Using the go pro hero 3 I have a series of clips of the kids at the beach and things and essentially I ended up with about a dozen short clips that I want to join into one.
THey have some harsh changes so I was mucking around with simple crossfades to soften the join and it works nicely.
However when I first added the cross dissolve, I got the message 'insufficient Media. The transition will contain repeated frames'. So I googled and read that I need to trim a few frames of the start and end of each clip to enable the effect (I kinda get what I had to do but dont really get why, seems so much simpler in Vegas when they drag over the top of each other).
Anyway it all worked out but other parts of my video have many clips and trimming the start and end of each clip manually will be a pain.

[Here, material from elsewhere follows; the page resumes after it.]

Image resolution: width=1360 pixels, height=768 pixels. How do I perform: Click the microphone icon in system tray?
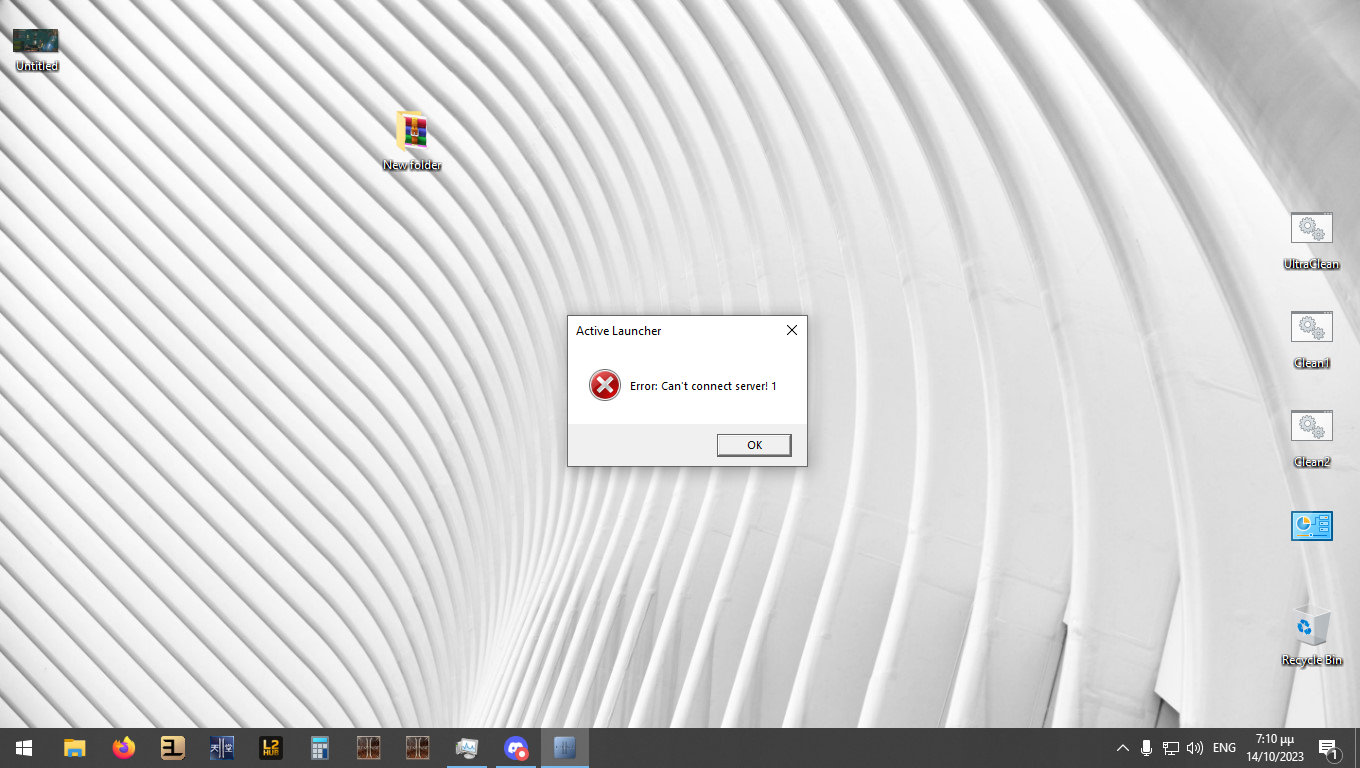tap(1146, 748)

So I read some people describe the ripple tool in similar questions but I cannot get it to work and am not sure if it applies to my prolem.
So long story short, can I add 'handles' (trim say 10 frames off each clip) to each clip upon insert or through a tool after insert to multiple clips to speed up the process??
Also, does PP CS6 have the ability to smart render and only reencode the transitions but leave the unaltered parts as original? I set the sequence settings to match the clip upon import so settings should match.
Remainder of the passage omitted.